6: FAIL: airfoilRANSEdgeTrilinos.................     4.4961s 1.4686e-01 2.2813e-07
22: FAIL: ductWedge...............................     0.6109s 5.2951e-11 4.2101e-07
23: FAIL: edgeHybridFluids........................    34.2733s 3.1472e-14 3.5561e-11
24: FAIL: edgePipeCHT.............................     4.9603s 1.8287e-12 2.3133e-12
25: FAIL: ekmanSpiral.............................    11.2711s 9.8148e-07 8.9743e-05
43: FAIL: karmanVortex............................     0.4997s 2.5751e-08 9.4357e-07
50: FAIL: nonIsoEdgeOpenJet.......................    12.9589s 5.6479e-11 1.5776e-07
53: FAIL: nonIsoNonUniformEdgeOpenJet.............    34.3867s 4.0505e-08 2.2234e-06
rcknaus commented 4 years ago

Those diffs look typical of order-of-operations changes to me.

jhux2 commented 4 years ago

@rcknaus Thanks. I will wait to hear from @sayerhs before I merge.

rcknaus commented 4 years ago

I noticed a performance regression related to this with some of the "edge-based" tests, running on my laptop. it looks like it's present on the dashboard too,

https://my.cdash.org/testDetails.php?test=56232170&build=1802978 [display graphs -> test time]

It looks like ~50% for some of the simpler edge based tests.

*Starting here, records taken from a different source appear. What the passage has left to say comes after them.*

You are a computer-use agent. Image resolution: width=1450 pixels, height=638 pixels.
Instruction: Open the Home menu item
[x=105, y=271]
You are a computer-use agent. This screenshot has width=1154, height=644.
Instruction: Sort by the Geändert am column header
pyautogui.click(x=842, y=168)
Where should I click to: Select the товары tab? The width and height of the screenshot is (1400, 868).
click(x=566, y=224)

jhux2 commented 4 years ago

@rcknaus Yes, I see it in my local builds, as well. It's not algorithmic -- before/after the PR merge, all linear iterations are identical for ablNeutralEdge. The performance difference is evident even in the matrix-vector product:

Before CrsGraph PR

Timer Name                      MinOverProcs     MeanOverProcs     MaxOverProcs
Belos: Operation Op*x           2.7279 (1243)    2.8273 (1243)     2.9788 (1243)

After CrsGraph PR

Belos: Operation Op*x          7.6261 (1243)     8.1160 (1243)     8.3396 (1243)

I also see a difference in the ablNeutralEdgeSegregated. Before CrsGraph PR

Belos: Operation Op*x           1.4314 (1638)    1.4610 (1638)     1.4943 (1638)

After CrsGraph PR

Belos: Operation Op*x           3.7999 (1638)    3.9999 (1638)     4.1238 (1638) 
sayerhs commented 4 years ago

@jhux2 Interesting. So the larger graph with the extra zeros is having a performance impact? Shall we revert this? Since this will have a big impact on production runs.

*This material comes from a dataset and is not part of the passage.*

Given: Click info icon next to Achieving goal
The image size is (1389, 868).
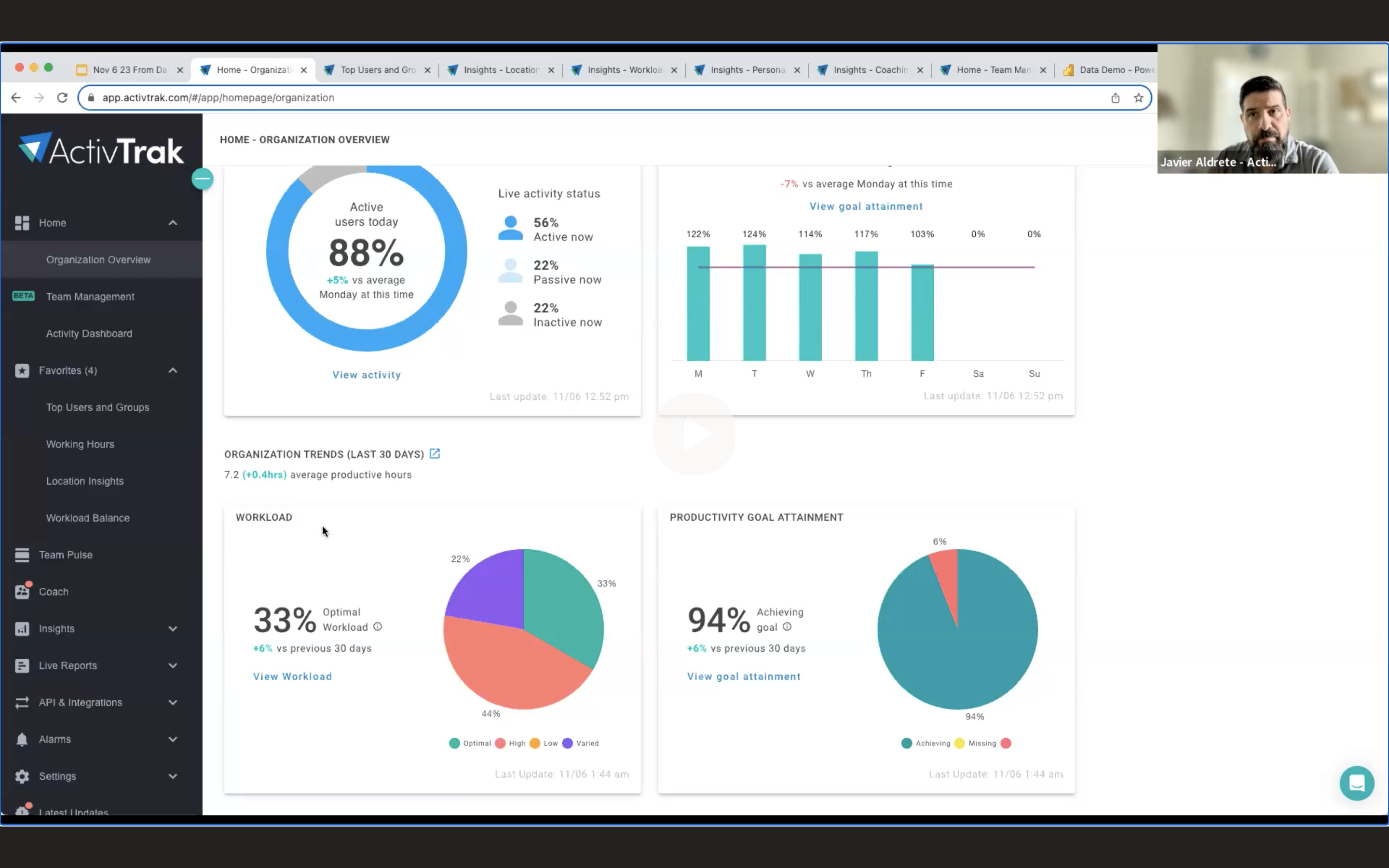Looking at the screenshot, I should 787,627.
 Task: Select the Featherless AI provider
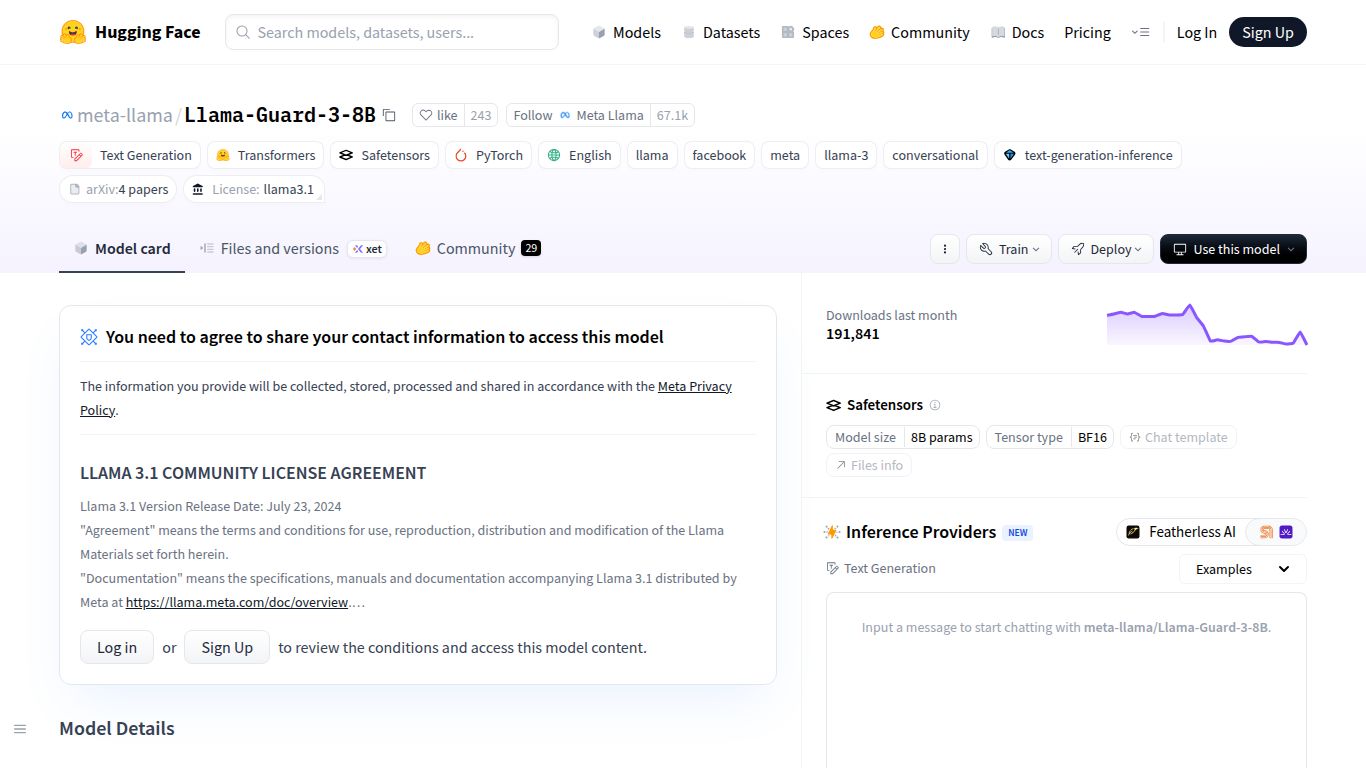pos(1181,532)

I wonder if we should consider only doing edges and not full element for volume? And if that'll restore the performance somewhat. We will still need to do the full face elem graph, but hopefully that's a much smaller overhead.

jhux2 commented 4 years ago

Yes, I agree this should be reverted until the performance issues can be resolved.

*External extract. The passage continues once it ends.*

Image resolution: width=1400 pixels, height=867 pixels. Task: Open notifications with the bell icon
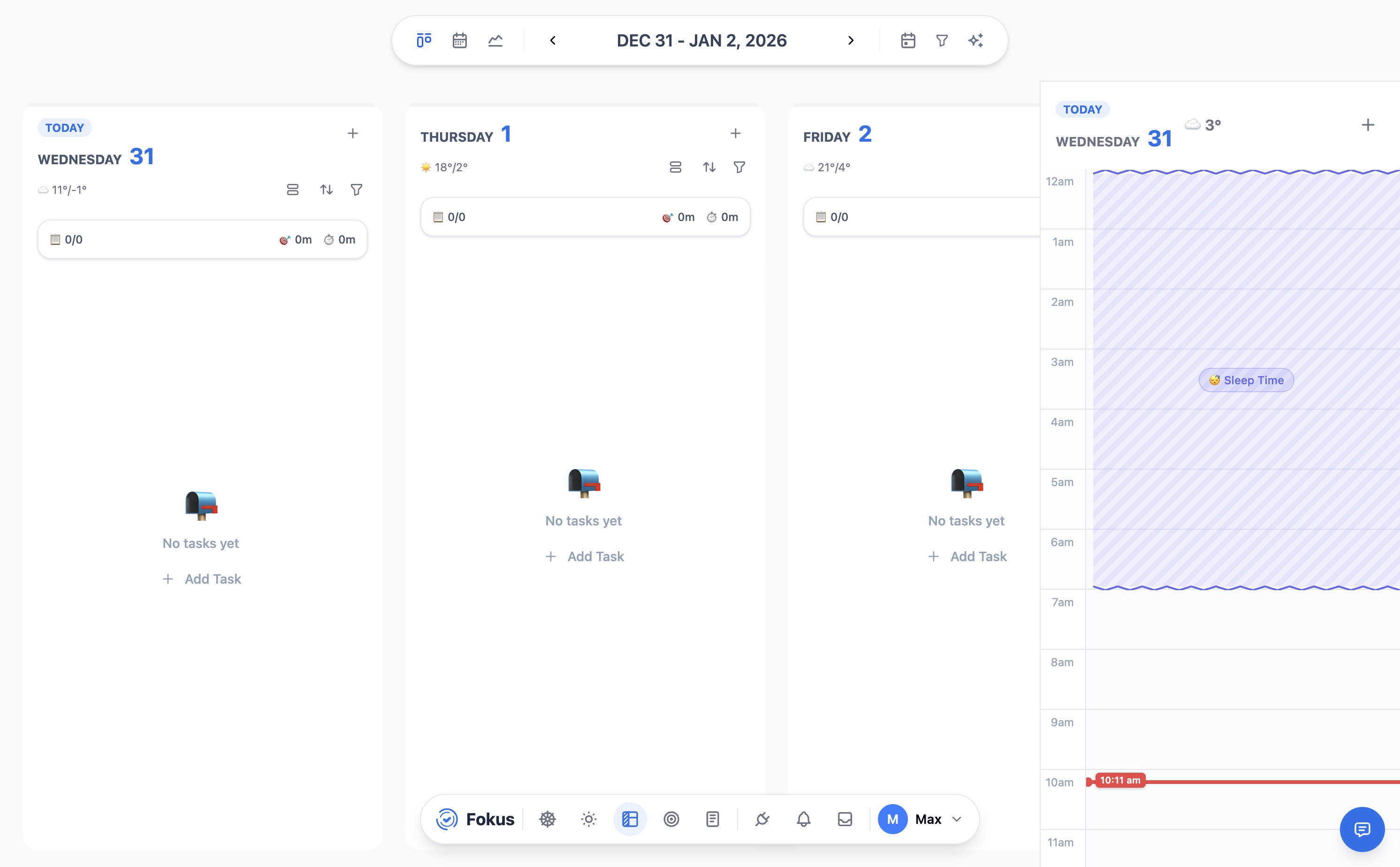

I wonder if we should consider only doing edges and not full element for volume? And if that'll restore the performance somewhat. We will still need to do the full face elem graph, but hopefully that's a much smaller overhead.

So this would be require separate code paths that depend on the discretization, as well as maintaining an additional graph for the element graph?

sayerhs commented 4 years ago

@jhux2 if the realm.realmUsesEdges_ == true then we activate buildEdgeToNodeGraph and not buildElemToNodeGraph. I will need to check, but I am fairly certain there are no use cases where the user sets use_edges: yes in input file and still ends up needing an element based graph.

rcknaus commented 4 years ago

We just mix and match on the boundaries for the graph, so I think just the buildFaceElem connections should be needed for use_edges: yes.

jhux2 commented 4 years ago

We just mix and match on the boundaries for the most part for the graph, so I think just the buildFaceElem connections should be needed for use_edges: yes.

I guess this is what you were saying in this comment.